Growli

Soil & potting mix

Best soil for Walking Fern (Asplenium rhizophyllum)

Also called Walking Fern, Walking Spleenwort.

More about walking fern

About Walking Fern

Asplenium rhizophyllum · also called Walking Fern, Walking Spleenwort · houseplant

Walking fern is a small evergreen spleenwort with long, tapering, arrow-shaped fronds that root where their tips touch soil, forming new plantlets that appear to walk across the ground. Native to shaded limestone rocks in eastern North America, it thrives in cool, humid, low-light terrariums on moist, alkaline, gritty substrate and stays under 15 cm tall.

Preferred mix: Gritty, alkaline, sharply draining mix

Watch for — Browning, crispy frond tips: Caused by low humidity or letting the substrate dry out. Raise humidity in a terrarium and keep the rooting medium evenly moist.

Why walking fern needs this mix

Walking Fern hates drying out, so it wants a mix that stays evenly moist — but it still needs perlite so "moist" never tips into "waterlogged".

For the full picture on what makes up a good mix, see our guide to the main types of soil and potting media — it explains why each ingredient above behaves the way it does.

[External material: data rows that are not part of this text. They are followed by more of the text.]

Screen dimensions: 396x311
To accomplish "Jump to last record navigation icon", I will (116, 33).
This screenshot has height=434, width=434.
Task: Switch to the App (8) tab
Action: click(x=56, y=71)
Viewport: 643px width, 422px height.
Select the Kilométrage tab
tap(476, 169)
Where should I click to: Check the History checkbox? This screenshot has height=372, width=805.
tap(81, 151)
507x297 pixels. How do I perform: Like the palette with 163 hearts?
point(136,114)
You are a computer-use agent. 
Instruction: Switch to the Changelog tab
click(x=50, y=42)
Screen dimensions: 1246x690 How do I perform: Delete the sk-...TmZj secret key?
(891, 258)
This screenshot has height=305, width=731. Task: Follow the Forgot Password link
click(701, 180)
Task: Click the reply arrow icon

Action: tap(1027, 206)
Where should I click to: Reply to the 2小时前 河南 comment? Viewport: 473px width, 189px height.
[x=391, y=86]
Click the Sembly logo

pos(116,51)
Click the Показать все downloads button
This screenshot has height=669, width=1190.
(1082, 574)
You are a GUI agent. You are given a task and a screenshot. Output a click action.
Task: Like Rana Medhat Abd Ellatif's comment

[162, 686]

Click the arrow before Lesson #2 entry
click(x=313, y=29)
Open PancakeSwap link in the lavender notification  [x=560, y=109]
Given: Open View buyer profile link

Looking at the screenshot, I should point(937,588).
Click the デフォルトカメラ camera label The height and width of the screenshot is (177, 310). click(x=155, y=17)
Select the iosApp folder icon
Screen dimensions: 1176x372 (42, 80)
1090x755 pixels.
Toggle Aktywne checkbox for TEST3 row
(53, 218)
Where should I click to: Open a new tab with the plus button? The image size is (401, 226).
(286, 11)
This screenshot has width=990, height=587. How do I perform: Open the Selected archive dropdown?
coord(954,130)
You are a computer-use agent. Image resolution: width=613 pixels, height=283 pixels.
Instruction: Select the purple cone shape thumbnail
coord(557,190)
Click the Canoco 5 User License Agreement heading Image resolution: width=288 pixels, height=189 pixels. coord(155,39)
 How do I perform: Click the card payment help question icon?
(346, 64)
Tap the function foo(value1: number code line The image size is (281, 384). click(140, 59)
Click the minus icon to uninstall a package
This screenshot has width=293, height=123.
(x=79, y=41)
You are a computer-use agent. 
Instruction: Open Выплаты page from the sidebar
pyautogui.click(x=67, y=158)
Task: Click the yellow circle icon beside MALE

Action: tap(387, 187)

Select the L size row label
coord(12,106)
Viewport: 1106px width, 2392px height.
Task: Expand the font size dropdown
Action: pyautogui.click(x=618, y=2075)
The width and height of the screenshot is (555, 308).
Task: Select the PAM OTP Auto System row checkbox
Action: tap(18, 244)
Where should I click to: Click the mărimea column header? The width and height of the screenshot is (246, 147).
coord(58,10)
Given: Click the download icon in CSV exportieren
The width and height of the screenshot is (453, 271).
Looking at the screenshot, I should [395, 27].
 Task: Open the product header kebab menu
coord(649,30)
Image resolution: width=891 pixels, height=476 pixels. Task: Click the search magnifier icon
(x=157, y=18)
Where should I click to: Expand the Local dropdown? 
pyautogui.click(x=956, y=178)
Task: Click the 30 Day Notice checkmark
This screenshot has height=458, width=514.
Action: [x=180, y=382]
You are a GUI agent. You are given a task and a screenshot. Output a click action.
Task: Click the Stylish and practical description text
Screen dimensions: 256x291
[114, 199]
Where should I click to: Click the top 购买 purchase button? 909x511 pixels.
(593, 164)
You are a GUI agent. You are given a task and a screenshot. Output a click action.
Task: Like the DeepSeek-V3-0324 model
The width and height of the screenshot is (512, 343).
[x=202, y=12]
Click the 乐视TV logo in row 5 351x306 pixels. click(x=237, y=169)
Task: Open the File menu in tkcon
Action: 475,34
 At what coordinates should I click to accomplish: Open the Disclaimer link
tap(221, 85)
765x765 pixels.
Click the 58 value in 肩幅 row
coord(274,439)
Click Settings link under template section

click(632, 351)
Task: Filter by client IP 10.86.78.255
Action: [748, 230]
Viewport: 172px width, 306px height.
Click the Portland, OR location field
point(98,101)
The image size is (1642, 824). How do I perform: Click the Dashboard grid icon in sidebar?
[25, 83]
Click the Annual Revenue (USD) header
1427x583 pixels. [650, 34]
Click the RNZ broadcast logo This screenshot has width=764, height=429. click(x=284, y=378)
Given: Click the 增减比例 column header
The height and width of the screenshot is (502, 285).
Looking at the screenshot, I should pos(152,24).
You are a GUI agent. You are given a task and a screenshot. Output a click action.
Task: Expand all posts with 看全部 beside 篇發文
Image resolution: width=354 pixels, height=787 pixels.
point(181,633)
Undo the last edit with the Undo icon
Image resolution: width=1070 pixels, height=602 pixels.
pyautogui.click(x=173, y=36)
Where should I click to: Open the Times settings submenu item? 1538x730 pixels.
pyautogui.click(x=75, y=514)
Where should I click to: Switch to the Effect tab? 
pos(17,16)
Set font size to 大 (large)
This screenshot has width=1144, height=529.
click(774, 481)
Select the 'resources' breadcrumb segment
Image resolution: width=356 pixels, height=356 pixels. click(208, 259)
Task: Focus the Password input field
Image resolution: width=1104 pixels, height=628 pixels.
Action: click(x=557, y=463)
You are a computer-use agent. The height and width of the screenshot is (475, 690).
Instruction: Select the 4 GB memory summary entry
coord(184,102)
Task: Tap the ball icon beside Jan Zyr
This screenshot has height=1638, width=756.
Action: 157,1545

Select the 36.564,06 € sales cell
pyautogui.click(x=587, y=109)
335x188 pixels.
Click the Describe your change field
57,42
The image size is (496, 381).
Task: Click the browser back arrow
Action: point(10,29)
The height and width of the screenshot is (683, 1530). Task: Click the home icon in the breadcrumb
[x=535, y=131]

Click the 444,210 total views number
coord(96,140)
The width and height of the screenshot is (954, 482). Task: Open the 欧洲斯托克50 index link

What goes wrong with the wrong mix

The wrong soil is one of the most common reasons walking fern struggles, and the damage often shows up weeks later as a watering problem. For this species specifically:

Using a sharp, fast-draining "houseplant" or cactus-leaning mix that lets walking fern dry out. It needs a moisture-retentive but still airy blend.

pH — does it matter for walking fern?

Walking Fern prefers a slightly acidic mix (around pH 5.5-6.5); a peat-free compost-and-coir blend sits there naturally, so routine pH testing is unnecessary.

If you want to check or adjust it, the soil pH guide walks through testing and the safe ways to nudge a mix more acidic or more alkaline.

DIY mix vs a bagged one

A good peat-free houseplant compost works for walking fern straight from the bag if you mix in some perlite for air. The DIY ratio above gives a more reliable moisture-to-air balance.

Drainage and the pot

Use a pot with a drainage hole but a less-porous material (plastic or glazed) so it does not dry too fast. Bottom-watering keeps the mix evenly moist without sogging the crown.

Peat-free mixes slump and compact as they hold moisture, so refresh walking fern's mix every 12-18 months to keep air in the rootball even if the pot size is unchanged. When the time comes, our repotting guide for walking fern covers the timing and technique step by step.

Walking Fern soil — frequently asked questions

What is the best soil mix for walking fern?

3 parts peat-free houseplant compost : 1 part coco coir : 1 part perlite. Walking Fern comes from damp, shaded forest floors and has fine roots that scorch and brown the moment the rootball dries — the mix has to hold a steady reserve.

Can I use normal potting soil for walking fern?

A free-draining, gritty mix dries too fast for walking fern — you get crispy brown edges and frond or leaf drop within days of one missed watering. A good peat-free houseplant compost works for walking fern straight from the bag if you mix in some perlite for air. The DIY ratio above gives a more reliable moisture-to-air balance.

Does walking fern need a special pH?

Walking Fern prefers a slightly acidic mix (around pH 5.5-6.5); a peat-free compost-and-coir blend sits there naturally, so routine pH testing is unnecessary.

Should I buy a bagged mix or make my own for walking fern?

A good peat-free houseplant compost works for walking fern straight from the bag if you mix in some perlite for air. The DIY ratio above gives a more reliable moisture-to-air balance.

How often should I refresh the soil for walking fern?

Peat-free mixes slump and compact as they hold moisture, so refresh walking fern's mix every 12-18 months to keep air in the rootball even if the pot size is unchanged. Use a pot with a drainage hole but a less-porous material (plastic or glazed) so it does not dry too fast. Bottom-watering keeps the mix evenly moist without sogging the crown.